(Records from a collection)
#####

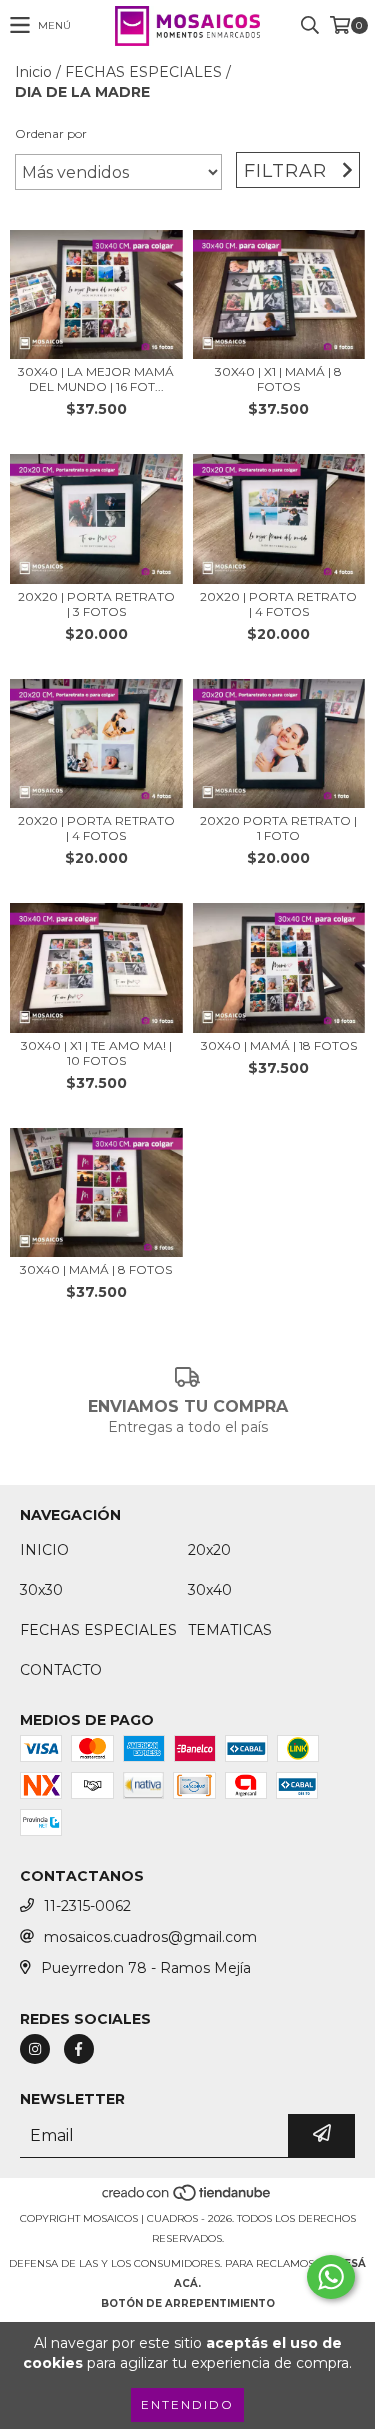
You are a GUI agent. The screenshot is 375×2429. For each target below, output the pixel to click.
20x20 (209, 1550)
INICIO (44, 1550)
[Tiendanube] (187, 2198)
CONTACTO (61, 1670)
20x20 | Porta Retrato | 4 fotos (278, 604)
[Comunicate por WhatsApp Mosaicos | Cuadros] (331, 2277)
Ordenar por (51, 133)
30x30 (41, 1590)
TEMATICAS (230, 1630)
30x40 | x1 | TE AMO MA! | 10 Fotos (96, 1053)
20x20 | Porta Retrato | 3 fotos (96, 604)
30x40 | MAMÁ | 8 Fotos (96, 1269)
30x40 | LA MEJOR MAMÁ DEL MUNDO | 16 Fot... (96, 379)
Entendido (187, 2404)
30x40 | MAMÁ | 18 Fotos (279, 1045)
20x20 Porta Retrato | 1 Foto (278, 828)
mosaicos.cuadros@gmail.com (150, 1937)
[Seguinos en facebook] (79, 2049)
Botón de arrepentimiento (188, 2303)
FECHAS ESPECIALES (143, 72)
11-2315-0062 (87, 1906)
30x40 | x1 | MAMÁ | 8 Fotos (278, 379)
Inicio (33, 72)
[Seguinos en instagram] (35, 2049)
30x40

#####

Copy the records exactly, minus any pictures.

◆ Answer box ◆
You are a GUI agent. The screenshot is 375×2429. For each target below, output the pixel to click.
20x20 (209, 1550)
INICIO (44, 1550)
[Tiendanube] (187, 2198)
CONTACTO (61, 1670)
20x20 | Porta Retrato | 4 fotos (278, 604)
[Comunicate por WhatsApp Mosaicos | Cuadros] (331, 2277)
Ordenar por (51, 133)
30x30 (41, 1590)
TEMATICAS (230, 1630)
30x40 | x1 | TE AMO MA! | 10 Fotos (96, 1053)
20x20 | Porta Retrato | 3 fotos (96, 604)
30x40 | MAMÁ | 8 Fotos (96, 1269)
30x40 | LA MEJOR MAMÁ DEL MUNDO | 16 Fot... (96, 379)
Entendido (187, 2404)
30x40 | MAMÁ | 18 Fotos (279, 1045)
20x20 Porta Retrato | 1 Foto (278, 828)
mosaicos.cuadros@gmail.com (150, 1937)
[Seguinos en facebook] (79, 2049)
Botón de arrepentimiento (188, 2303)
FECHAS ESPECIALES (143, 72)
11-2315-0062 (87, 1906)
30x40 | x1 | MAMÁ | 8 Fotos (278, 379)
Inicio (33, 72)
[Seguinos en instagram] (35, 2049)
30x40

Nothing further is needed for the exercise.